A team serves a fraud-scoring model on a Vertex AI dedicated endpoint. Traffic is near zero overnight but spikes sharply at 09:00 each weekday, and the first burst of requests times out before capacity catches up. They want the endpoint to absorb the morning spike without paying for idle replicas overnight. Which configuration change best meets both goals?
- ASet minReplicaCount to a higher fixed value equal to the peak so replicas are always provisioned for the spike.
- BDisable autoscaling and run a single large machine type so one replica handles all traffic at any hour.
- CLeave the defaults but add a client-side retry loop so timed-out morning requests are resubmitted until replicas are ready.
- DKeep a small minReplicaCount above zero, raise maxReplicaCount well above peak, and lower the target utilisation so scale-out triggers earlier.

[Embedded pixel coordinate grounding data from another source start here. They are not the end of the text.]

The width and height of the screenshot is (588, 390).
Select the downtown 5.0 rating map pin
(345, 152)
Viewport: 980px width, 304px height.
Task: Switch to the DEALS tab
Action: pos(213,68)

Correct
Why A is wrong: Pinning the floor to peak capacity does remove the cold-start delay, but it keeps every peak replica running through the idle overnight window, which directly contradicts the requirement to avoid paying for idle capacity.
Why B is wrong: A single oversized replica looks simpler and avoids scaling lag, but one replica cannot scale out for a sharp concurrent spike and becomes a throughput bottleneck during the 09:00 burst.
Why C is wrong: Client retries can mask occasional failures, but they add load to an already saturating endpoint during scale-out and do nothing to provision capacity earlier, so the morning timeouts persist.
Why D is correct: A small warm floor avoids the cold-start timeouts on the first burst, the high ceiling lets the endpoint scale out for the spike, and a lower utilisation target makes the autoscaler add replicas before the queue saturates.